The real power comes from combining Azure OpenAI with other services:

Azure Functions + OpenAI:

import azure.functions as func
import openai

def main(req: func.HttpRequest) -> func.HttpResponse:
    prompt = req.get_json().get('prompt')

    response = openai.Completion.create(
        engine="text-davinci-deployment",
        prompt=prompt,
        max_tokens=100
    )

    return func.HttpResponse(
        response.choices[0].text,
        mimetype="text/plain"
    )

Logic Apps: Use the HTTP connector to call your Function wrapper, enabling no-code GPT integration.

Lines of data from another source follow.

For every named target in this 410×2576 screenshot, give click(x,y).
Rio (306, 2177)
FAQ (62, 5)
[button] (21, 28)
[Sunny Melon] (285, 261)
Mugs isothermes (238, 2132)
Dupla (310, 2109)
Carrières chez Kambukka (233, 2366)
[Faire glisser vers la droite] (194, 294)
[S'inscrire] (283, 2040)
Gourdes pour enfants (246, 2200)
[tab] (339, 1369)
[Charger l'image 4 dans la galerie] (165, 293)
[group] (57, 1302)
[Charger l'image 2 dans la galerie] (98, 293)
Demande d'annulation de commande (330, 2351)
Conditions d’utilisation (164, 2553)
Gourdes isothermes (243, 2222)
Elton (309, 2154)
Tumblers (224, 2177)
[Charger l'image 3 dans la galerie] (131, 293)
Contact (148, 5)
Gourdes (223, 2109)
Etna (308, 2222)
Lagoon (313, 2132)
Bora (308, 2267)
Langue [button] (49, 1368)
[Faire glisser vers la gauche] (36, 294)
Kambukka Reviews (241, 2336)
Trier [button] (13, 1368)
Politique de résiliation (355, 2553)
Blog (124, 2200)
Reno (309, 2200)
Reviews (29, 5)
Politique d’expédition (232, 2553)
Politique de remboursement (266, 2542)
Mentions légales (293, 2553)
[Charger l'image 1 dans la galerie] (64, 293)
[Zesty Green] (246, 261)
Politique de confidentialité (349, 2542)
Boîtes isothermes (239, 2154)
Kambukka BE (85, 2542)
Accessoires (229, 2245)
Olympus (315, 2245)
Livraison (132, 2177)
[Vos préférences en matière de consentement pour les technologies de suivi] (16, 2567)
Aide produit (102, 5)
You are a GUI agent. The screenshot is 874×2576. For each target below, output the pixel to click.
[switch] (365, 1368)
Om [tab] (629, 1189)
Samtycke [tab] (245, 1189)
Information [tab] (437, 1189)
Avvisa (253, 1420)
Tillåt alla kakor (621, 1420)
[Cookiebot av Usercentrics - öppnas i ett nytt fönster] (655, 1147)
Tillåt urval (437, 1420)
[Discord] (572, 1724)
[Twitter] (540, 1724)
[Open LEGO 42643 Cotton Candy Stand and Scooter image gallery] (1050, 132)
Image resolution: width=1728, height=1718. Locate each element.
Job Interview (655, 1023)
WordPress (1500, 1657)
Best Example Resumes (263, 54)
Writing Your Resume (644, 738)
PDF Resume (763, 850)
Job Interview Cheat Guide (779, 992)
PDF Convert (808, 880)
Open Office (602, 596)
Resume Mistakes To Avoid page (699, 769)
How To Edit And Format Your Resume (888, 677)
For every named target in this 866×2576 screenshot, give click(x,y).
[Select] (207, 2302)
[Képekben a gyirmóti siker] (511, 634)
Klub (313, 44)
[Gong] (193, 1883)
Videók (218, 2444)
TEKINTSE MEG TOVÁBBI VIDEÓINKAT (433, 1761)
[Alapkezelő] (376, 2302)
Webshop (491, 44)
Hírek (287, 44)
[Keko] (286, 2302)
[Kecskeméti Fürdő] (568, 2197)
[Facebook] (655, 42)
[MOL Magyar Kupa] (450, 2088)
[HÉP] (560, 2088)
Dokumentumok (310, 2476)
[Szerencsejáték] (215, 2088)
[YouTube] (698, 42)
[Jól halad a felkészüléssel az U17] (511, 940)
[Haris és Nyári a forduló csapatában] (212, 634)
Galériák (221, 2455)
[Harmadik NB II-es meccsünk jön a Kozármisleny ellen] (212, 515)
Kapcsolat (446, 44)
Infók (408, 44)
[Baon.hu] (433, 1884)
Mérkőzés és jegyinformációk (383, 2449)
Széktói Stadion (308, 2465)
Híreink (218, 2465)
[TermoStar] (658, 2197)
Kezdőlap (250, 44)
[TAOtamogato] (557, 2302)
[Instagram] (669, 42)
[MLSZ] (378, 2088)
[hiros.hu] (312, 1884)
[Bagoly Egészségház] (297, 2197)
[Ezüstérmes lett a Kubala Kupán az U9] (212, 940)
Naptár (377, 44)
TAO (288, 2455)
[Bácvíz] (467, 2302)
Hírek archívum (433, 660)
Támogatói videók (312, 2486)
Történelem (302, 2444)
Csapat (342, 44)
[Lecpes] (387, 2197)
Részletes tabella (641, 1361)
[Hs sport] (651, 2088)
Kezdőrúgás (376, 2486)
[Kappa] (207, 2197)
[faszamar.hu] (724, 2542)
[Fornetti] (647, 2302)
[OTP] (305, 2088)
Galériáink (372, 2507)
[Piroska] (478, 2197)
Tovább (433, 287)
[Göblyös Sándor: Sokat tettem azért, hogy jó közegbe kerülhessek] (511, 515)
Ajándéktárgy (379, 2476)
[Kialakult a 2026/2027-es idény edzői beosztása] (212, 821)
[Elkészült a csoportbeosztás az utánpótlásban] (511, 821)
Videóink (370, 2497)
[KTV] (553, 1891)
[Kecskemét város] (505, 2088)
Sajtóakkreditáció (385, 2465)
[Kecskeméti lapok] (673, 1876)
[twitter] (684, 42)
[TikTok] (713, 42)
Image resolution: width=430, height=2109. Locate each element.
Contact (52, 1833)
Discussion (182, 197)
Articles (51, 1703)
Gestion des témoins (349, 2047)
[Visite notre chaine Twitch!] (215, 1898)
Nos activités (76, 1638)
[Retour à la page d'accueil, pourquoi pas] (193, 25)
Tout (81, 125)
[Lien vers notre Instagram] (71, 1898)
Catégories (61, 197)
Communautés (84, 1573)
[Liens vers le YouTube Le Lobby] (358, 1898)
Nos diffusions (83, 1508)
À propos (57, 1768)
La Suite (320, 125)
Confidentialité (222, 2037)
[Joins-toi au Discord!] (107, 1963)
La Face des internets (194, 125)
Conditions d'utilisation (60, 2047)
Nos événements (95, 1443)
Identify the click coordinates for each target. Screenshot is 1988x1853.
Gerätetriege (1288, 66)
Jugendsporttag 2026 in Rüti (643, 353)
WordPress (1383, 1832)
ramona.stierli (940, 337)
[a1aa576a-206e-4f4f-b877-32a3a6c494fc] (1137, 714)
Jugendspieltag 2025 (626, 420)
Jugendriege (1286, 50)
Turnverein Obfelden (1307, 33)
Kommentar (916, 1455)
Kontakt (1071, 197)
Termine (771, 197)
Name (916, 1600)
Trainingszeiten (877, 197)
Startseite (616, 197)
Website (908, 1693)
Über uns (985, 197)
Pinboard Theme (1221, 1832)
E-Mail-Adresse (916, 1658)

Power Automate: Build flows that leverage GPT for document processing, email responses, or content generation.

Security Best Practices

Never embed keys in code: Use Azure Key Vault
Use managed identities: Avoid key management entirely
Enable private endpoints: Keep traffic on Azure’s backbone
Monitor usage: Set up alerts for unusual patterns

from azure.identity import DefaultAzureCredential
from azure.keyvault.secrets import SecretClient

credential = DefaultAzureCredential()
client = SecretClient(vault_url="https://myvault.vault.azure.net/", credential=credential)
openai.api_key = client.get_secret("openai-key").value

What’s Coming

Microsoft has hinted at several upcoming capabilities:

Fine-tuning support for custom models
Additional model families
Increased quotas for high-volume customers
ChatGPT-style conversational models

The pace of innovation here is remarkable. What’s available today is just the beginning.

Conclusion

Azure OpenAI Service represents a significant shift in how enterprises can leverage AI. The combination of GPT’s capabilities with Azure’s enterprise features creates possibilities that weren’t practical before.

Start small - experiment with a single use case, measure the results, and expand from there. The technology is mature enough for production, but novel enough that best practices are still emerging.